Tomorrow, the Fed will release the minutes of the March FOMC meeting (18th-19th) and should give us more details on the ‘qualitative’ guidance.

Euro: The ECB policymakers’ threat of unconventional action didn’t manage to push the Euro to lower levels, and the single currency found support at the high of the support band 1.3640 – 1.3680. EURUSD soared 50 pips this morning and is now trading around 1.3800. It mainly came from a Dollar weakness, which pushed the single currency to the high of the 1.3300 – 1.3800 range as the Dollar index is heavily weighted towards the Euro (57.6%).

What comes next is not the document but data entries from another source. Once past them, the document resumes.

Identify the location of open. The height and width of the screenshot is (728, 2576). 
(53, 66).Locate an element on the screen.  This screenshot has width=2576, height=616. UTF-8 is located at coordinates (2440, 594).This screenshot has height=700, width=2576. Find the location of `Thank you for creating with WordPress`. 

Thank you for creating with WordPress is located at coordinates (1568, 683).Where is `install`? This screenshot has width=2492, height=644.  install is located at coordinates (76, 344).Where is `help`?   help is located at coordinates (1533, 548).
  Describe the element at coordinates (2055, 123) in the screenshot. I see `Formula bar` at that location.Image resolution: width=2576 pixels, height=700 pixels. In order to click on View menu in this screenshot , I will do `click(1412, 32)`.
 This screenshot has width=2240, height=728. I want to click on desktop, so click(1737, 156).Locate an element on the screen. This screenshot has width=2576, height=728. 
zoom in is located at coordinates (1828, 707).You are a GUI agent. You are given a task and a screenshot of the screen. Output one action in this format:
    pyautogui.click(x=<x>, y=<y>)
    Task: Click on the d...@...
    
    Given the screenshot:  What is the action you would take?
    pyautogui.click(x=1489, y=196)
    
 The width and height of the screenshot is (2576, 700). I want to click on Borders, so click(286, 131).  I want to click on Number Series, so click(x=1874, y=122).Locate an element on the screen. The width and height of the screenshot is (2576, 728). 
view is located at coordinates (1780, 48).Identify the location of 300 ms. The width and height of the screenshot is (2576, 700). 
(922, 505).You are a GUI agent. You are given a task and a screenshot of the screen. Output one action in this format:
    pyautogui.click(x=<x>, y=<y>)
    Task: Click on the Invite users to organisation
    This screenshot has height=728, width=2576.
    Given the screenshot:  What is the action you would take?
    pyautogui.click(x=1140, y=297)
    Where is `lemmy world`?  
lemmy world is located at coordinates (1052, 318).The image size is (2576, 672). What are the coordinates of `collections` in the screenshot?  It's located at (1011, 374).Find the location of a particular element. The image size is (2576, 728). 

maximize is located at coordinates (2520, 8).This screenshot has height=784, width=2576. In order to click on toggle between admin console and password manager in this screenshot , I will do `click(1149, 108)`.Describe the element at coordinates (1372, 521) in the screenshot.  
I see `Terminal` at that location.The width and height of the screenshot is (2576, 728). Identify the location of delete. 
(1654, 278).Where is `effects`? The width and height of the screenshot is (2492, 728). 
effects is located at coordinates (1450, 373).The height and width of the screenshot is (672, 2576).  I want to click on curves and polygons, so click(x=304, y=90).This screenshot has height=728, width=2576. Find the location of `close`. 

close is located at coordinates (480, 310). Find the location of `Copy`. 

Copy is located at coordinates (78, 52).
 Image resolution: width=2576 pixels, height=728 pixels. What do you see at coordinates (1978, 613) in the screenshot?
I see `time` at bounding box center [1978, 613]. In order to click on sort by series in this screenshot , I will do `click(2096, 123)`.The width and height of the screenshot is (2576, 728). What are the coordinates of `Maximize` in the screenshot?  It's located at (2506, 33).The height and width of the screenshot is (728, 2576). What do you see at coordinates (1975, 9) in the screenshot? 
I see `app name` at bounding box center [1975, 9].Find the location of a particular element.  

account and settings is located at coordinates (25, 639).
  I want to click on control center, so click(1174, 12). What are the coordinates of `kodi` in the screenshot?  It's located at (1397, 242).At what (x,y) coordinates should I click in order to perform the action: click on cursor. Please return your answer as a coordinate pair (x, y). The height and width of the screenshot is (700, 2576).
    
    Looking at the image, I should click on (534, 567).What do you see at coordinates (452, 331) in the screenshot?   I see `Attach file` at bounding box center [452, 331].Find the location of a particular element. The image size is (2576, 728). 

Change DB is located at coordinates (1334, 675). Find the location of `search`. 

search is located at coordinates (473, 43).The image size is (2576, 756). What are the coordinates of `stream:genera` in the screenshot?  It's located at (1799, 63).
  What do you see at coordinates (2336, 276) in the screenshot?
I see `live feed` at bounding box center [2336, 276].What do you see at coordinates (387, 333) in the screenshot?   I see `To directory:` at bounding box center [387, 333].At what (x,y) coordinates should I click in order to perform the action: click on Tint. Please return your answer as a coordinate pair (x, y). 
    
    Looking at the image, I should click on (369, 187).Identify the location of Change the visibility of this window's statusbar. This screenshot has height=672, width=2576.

Sterling: After underperforming a bit last week, Cable (Purple bar) surged 100 pips this morning boosted from strong Feb Manufacturing (1.0% MoM vs. 0.3% exp.) and Industrial (0.9% MoM vs. 0.3% exp.) production data. The pair is now trading at 1.6750; the next resistance on the topside stands at 1.6770. The 2-year UK-US yield, one indicator that we like to watch quite a bit (orange line), is up 5 bps since Friday’s low of 0.219%.

CAbrr

(Source: Reuters)

Yen: As expected, the BoJ kept their monetary policy unchanged at the conclusion of its 2-day meeting despite a series of missed indicators (PMI, GDP, Industrial production…). According to BoJ policymakers, the Japanese economy can ‘swallow’ a sales tax hike that started on April 1st without adding more stimulus on the table. As a reminder, the BoJ 2014 Monetary Base Target stands at 270tr Yen (which was decided to be kept steady unanimously overnight) and was double after the central bank introduced its Quantitative Qualitative Monetary Easing (QQME) last year (April 4). However, the policymakers’ decision to increase the monetary base target will depend on the level of the inflation rate which has been constantly rising to higher levels (Overall Nationwide CPI printed at 1.5% in February).

USDJPY is one of the biggest movers, down 2% since Friday high of 104.12. The pair is now trading at 102.20, testing its support band of 102.00 – 102.20. The next support on the downside stands at 101.75.